As a result, new forms of city management have taken place with the aim at working with civil societies in order to co-create solutions to these local challenges and city governments have developed strategies that rely on sophisticated information technologies (ICTs) in creative and innovative ways (European Parliament, 2014; Centre for Cities, 2014). Making cities smarter is something that nobody can be opposed to if it results in more open and more effective solutions to a broad range of societal problems. So, governments in smart cities are using the ICTs to improve political participation, implement public policies or providing public sector services. In this regard, many cities worldwide are adopting data science labs as key tools of urban governance. Others have focused their efforts in managing and regulating the city via information and analytic systems, which promotes a technocratic mode of urban governance –technocratic governance- (Kitchin, 2014). In any case, this use of new technologies is thought to have the potential to transform governance (Meijer et al., 2012), and therefore new and innovative forms of governance are needed (Innes & Booher, 2010).

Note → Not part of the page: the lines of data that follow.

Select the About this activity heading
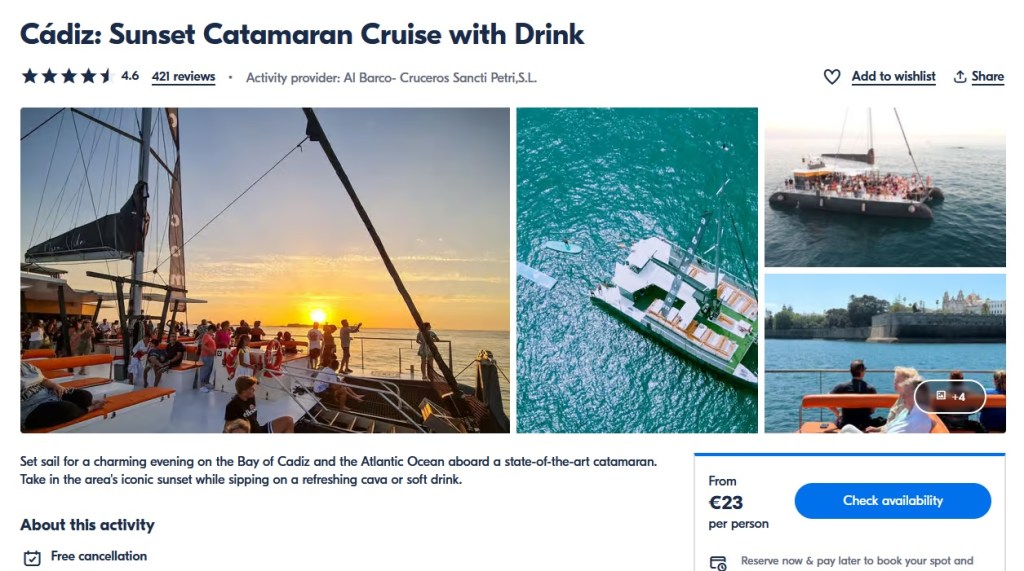 87,525
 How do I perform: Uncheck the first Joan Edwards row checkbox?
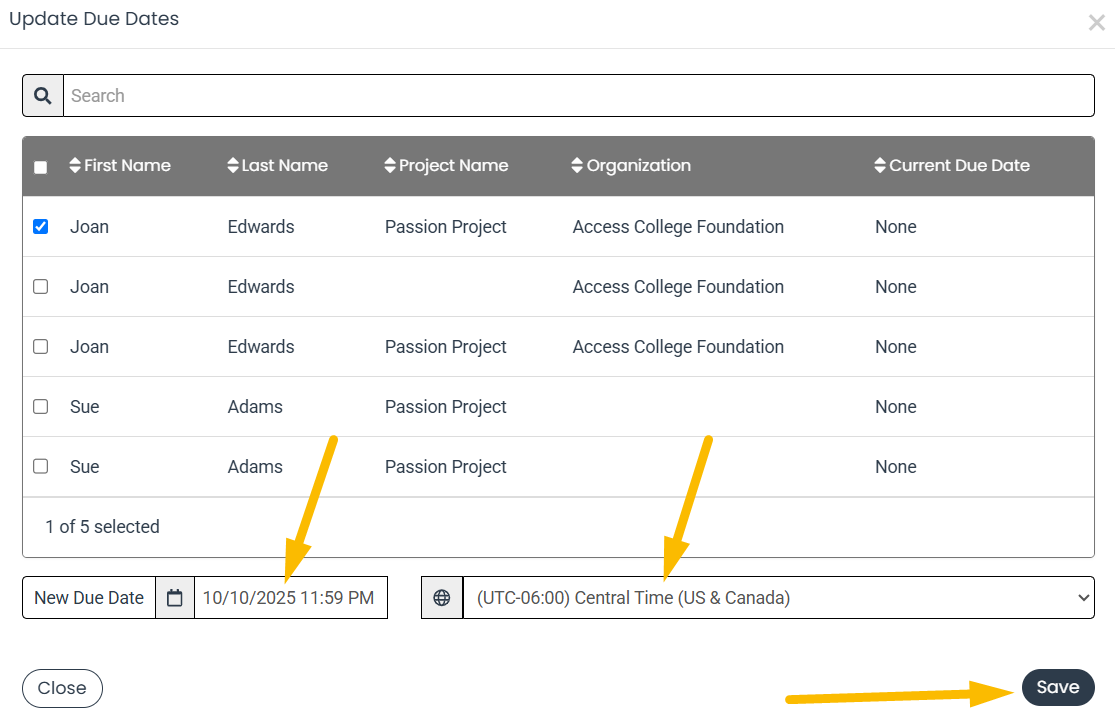tap(41, 227)
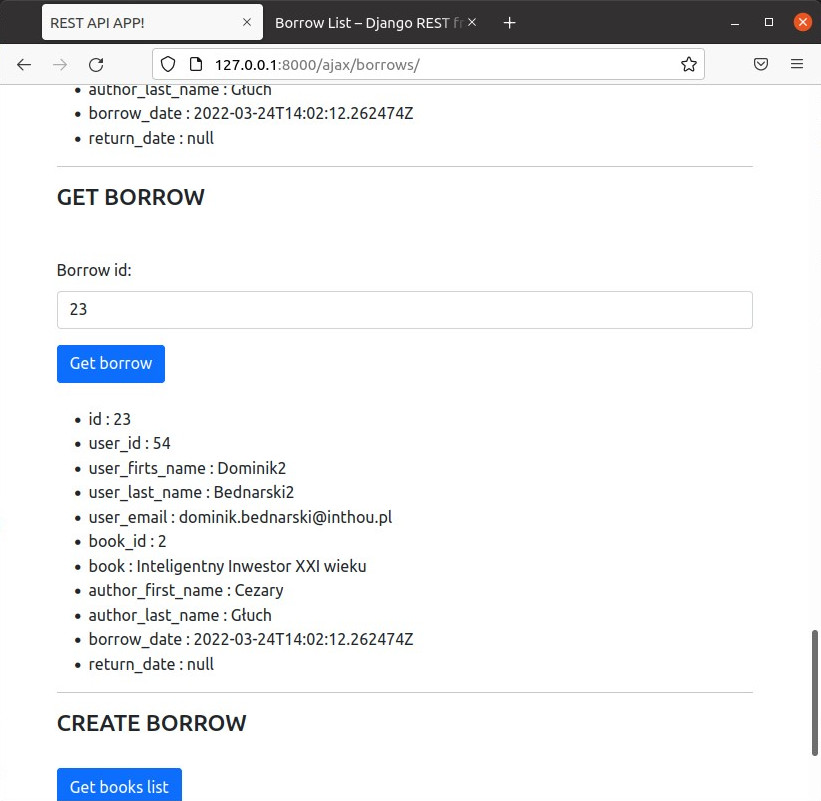Minimize the browser window
821x801 pixels.
click(x=736, y=22)

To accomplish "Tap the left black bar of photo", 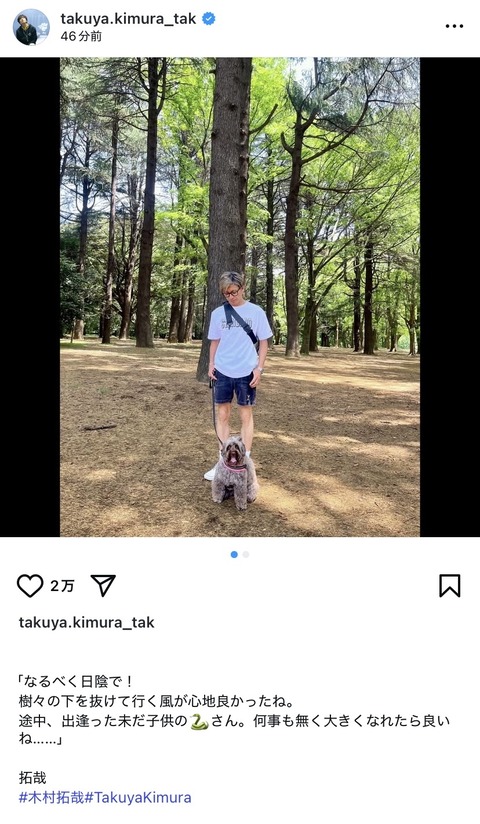I will click(30, 297).
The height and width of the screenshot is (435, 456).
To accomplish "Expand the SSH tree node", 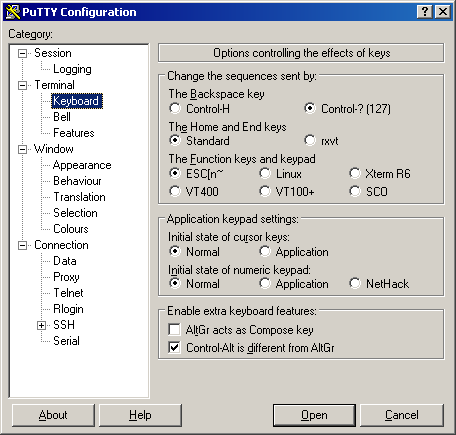I will pos(41,325).
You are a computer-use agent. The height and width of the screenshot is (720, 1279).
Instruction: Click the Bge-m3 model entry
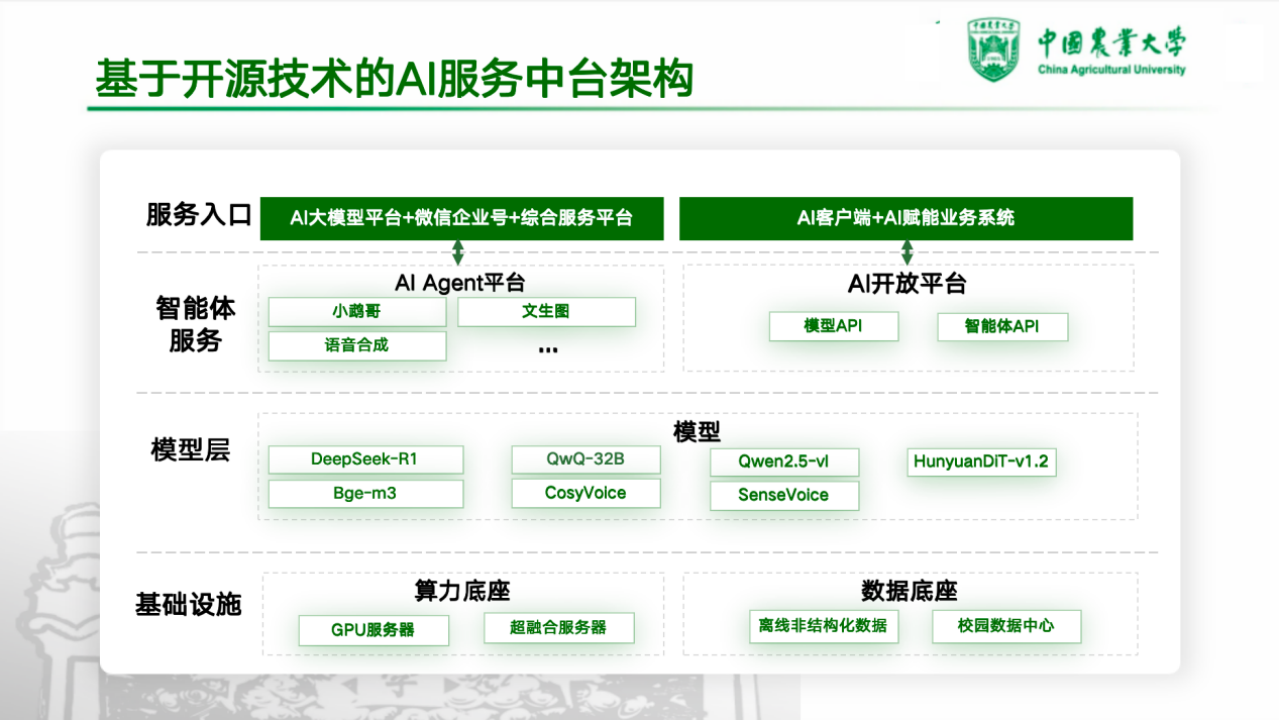366,493
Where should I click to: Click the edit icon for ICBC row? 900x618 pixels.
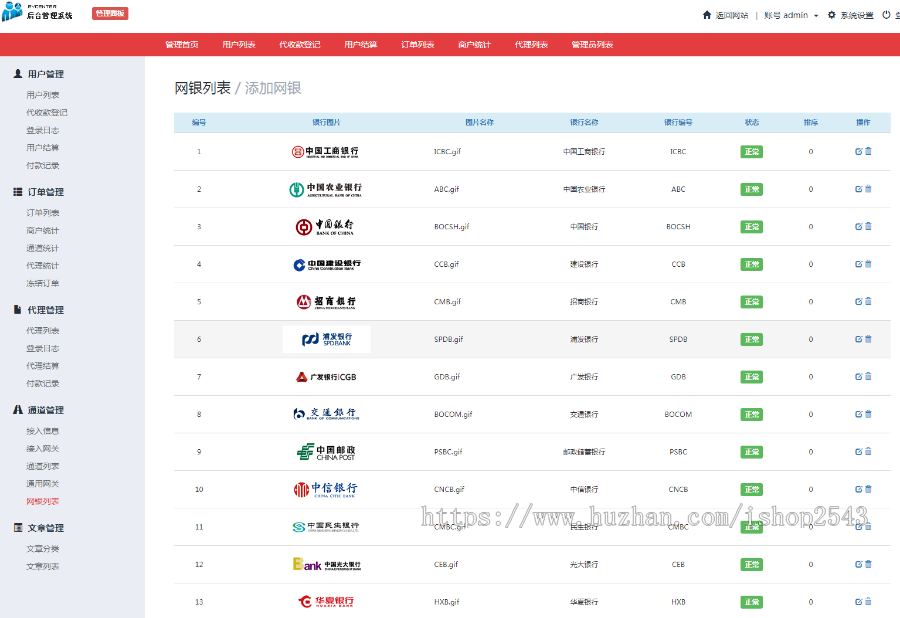[x=858, y=151]
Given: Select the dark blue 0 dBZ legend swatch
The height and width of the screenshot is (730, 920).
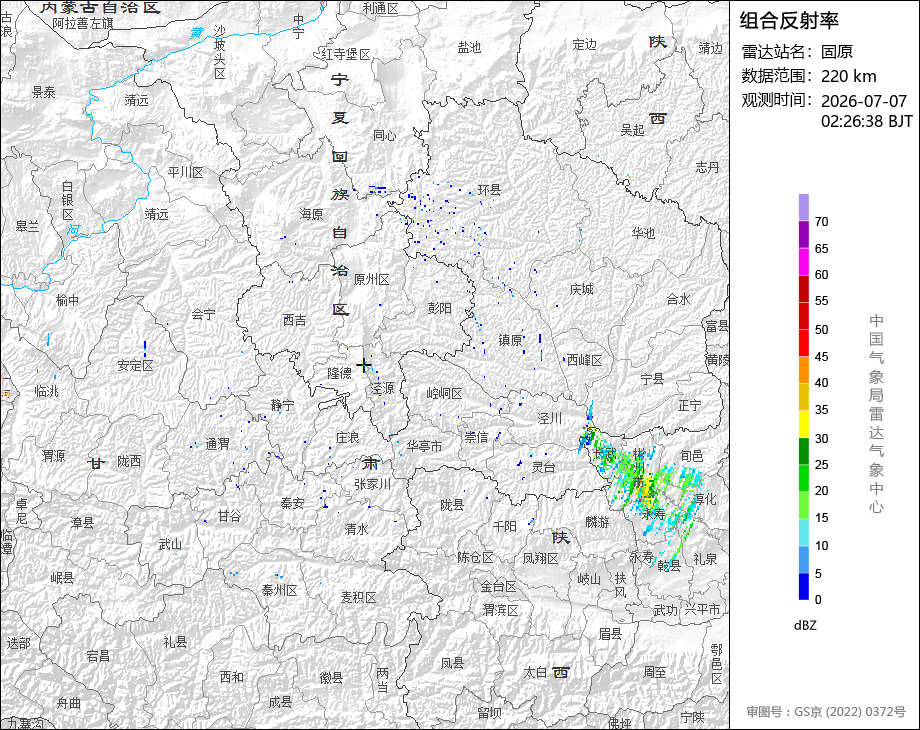Looking at the screenshot, I should 804,586.
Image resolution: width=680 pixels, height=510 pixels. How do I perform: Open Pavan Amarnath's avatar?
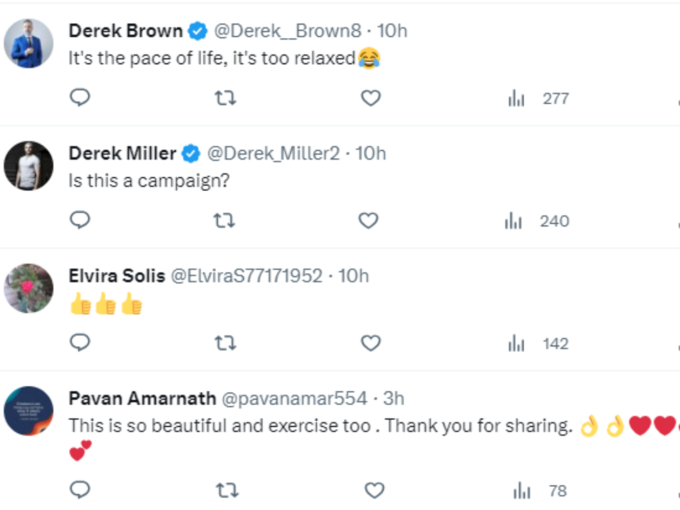click(29, 411)
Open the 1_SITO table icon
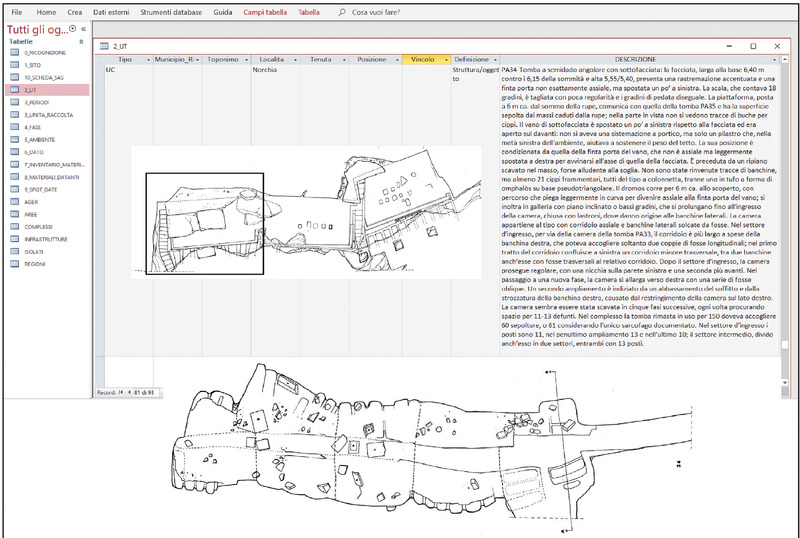Viewport: 800px width, 538px height. tap(15, 64)
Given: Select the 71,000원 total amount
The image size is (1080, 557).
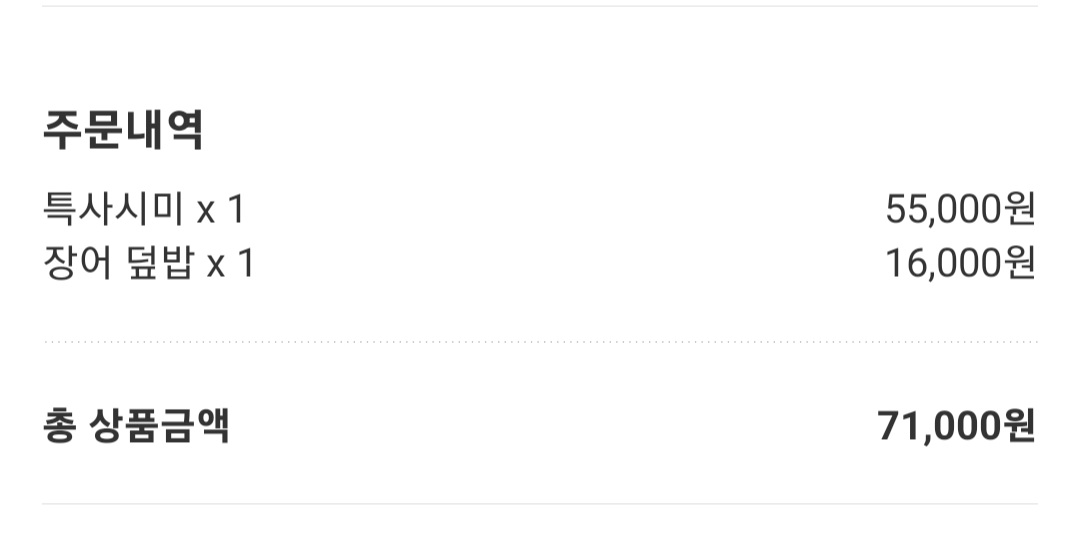Looking at the screenshot, I should click(956, 425).
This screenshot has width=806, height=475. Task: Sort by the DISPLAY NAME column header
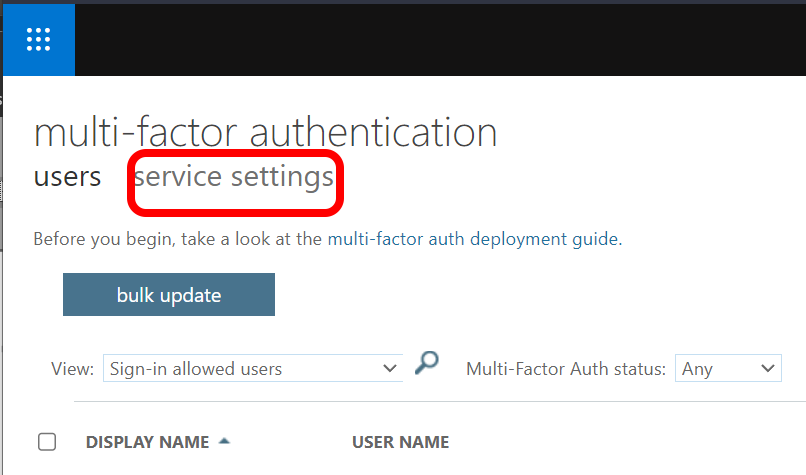click(147, 442)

This new governance model for smart cities is what has been called as “smart governance” (Giffinger et al., 2007). Indeed, the concept of smart governance is used in this paper to describe the development of new forms of governance in cities labelled as “smart” as a result of their smart potential. This new form of governance cannot be only focused on a technocratic view of governance, because it is highly narrow in scope and reductionist and functionalist in approach and failing to take account of the wider effects of culture, politics, policy, governance and capital that shape city life and how it unfolds (Kitchin, 2014). By contrast, this governance model fits well within the public management perspective (Torfing, 2012) and it makes to think in the idea of the wider debate about decentralization of governance in the information age (Giffinger et al., 2007) and in another way of communication, interaction and provision of public sector services (Giffinger et al., 2007). Under this framework, solving societal problems is not merely a question of developing algorithms, ICTs or good policies for managing the city but much more a managerial question of organizing strong collaborations between government and other stakeholders (Torfing, 2012), which are strong into a smart city (Rodríguez, 2015a).